In the jsfiddle, I have already provided the ABI array. What you need to do now is to
- deploy the Smart Contract on a real blockchain (like Kovan), where MetaMask is connected to
- copy the address from Remix and paste it into the address input field
- hit "Listen to Events"
- Head over to Remix and send a token (to any address)
- Observe the JSFiddle
Magic! 🪄
Okay, not so much actually. But this is how DApps can listen to changes in Smart Contracts easily.
Make sure, you are communicating to the outside world what is happening inside your Smart Contracts through events.
Event Topics, Limitations and Cost¶
Now you're maybe wondering, what are the limitations? And what are event topics? And are they expensive to use?
Events use the EVM opcode log0
, log1
, log2
, log3
and log4
under the hood. The events are relatively cheap to use, compared to storing values.
Are historical events accessible?
How long events are stored, depends on future developments of the Ethereum chain. Right now, at the time of writing this text, you can access all events that ever happened on archive nodes. You can query any block and get the events. But if a chain pruninig happens some time in the futurer, events might not be accessible anymore. That's why it is maybe better to store events in a different system, such as a Database for larger DApps that depend on historical events.

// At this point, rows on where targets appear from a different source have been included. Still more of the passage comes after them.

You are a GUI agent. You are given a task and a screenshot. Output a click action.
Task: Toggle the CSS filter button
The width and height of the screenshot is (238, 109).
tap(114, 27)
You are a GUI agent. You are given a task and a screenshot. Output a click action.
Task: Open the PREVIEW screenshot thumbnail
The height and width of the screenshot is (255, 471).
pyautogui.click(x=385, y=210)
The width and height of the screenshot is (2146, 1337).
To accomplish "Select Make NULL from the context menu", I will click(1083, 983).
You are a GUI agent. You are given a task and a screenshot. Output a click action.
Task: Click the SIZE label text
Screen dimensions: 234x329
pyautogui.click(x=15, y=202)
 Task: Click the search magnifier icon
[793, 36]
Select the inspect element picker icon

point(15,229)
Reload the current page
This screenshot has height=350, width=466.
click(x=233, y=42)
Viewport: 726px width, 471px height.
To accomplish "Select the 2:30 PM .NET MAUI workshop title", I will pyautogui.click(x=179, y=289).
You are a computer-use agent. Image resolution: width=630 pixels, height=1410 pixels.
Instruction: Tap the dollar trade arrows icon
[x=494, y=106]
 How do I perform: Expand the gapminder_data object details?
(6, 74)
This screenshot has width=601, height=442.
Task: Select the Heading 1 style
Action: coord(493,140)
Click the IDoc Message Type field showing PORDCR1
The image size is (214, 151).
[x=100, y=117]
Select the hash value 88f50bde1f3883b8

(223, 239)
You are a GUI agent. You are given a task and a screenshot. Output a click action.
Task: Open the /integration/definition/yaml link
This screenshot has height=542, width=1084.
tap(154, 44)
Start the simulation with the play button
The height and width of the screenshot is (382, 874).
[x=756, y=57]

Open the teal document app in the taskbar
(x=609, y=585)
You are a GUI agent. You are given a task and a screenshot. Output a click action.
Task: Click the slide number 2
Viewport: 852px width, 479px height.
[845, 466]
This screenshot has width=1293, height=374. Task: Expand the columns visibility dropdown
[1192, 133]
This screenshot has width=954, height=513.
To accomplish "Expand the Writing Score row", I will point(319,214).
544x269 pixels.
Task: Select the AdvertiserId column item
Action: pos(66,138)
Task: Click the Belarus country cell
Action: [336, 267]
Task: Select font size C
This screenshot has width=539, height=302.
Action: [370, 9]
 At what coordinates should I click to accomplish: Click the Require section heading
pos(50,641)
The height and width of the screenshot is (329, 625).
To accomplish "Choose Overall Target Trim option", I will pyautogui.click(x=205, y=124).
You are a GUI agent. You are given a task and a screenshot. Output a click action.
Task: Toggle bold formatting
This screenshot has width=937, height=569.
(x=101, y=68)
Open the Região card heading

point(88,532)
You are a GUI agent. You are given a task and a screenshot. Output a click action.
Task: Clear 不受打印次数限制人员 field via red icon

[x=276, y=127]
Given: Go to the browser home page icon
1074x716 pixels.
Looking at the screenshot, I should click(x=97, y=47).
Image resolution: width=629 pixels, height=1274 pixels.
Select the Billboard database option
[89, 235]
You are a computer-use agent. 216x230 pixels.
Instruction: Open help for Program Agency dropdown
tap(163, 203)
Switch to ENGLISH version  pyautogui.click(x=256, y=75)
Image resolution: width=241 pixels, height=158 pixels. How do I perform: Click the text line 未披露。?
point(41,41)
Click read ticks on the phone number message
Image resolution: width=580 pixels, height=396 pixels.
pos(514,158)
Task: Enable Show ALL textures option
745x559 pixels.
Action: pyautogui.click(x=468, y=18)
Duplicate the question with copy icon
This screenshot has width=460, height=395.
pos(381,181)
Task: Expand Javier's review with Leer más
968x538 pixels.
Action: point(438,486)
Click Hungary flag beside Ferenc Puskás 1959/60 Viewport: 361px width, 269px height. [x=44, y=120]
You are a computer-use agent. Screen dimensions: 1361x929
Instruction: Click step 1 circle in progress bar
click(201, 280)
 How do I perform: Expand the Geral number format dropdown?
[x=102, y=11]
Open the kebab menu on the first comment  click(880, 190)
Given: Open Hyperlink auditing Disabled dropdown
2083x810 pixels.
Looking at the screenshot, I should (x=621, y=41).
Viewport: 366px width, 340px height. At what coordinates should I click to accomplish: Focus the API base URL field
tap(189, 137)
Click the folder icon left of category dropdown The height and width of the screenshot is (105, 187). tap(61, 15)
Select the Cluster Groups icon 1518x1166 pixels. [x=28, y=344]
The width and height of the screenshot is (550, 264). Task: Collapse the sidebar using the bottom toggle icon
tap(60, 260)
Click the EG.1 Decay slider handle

The Ethereum Yellow Paper lists those op-codes on Page 36. They are talking about something called "topics". What are those?
Event Topics¶
Topics are used to describe events and allows to quickly go through the underlying bloom filter. If you look at raw block headers, you will see they contain a logsBloom field (which are normally decoded for you right away). If you are searching for logs, then the bloom filter efficiently does this for you and can find out which blocks contain a certain log with a certain topic.
Here is how the topics work:
The first topic is usually the Event Signature, which is the keccak256(TokensSent(address,uint256))
in our example. Then you can have up to three more indexed fields, which gives you log0 to log4.
If we filter for certain events, we can do that with JavaScript later on very efficiently:
contractInstance.getPastEvents("TokensSent",{filter: {_to: ['0x123123123...']}, fromBlock:0 }).then(event => {
console.log(event)
});
}
The problem is, our smart contract specifies no indexed data yet. So, it will just output all events, because it cannot efficiently filter them.
Let's update the smart contract and add the "indexed" keyword to the event.
event TokensSent(address indexed _from, address indexed _to, uint _amount);
Remember, you can have up to 3 indexed parameters, which allow for easier filtering. You cannot filter by range (e.g. >= 5
or < 100
), but you can filter by a specific value, such as a receiver address or a sender address.
Let's redeploy our smart contract and send a few tokens around and then filter by a specific address.
Checksum Address
Be careful with the checksum address. Filtering by all-lowercase addresses is not the same as filtering by checksumed addresses.
Wondering how much data you can "stuff" into Events? Quite a bit actually. You can have up to three indexed parameters, the rest will be added as "unindexed" data at the last argument concatenated together.
Cost of Events¶
In previous lectures we were creating a mapping with elements of Transfers for deposit and withdrawals. Doing this is not gas efficient at all. It's much much better to simply emit an event for these transactions.
As a rule of thumb, events are about 10-100x cheaper than actually storing something in storage variables.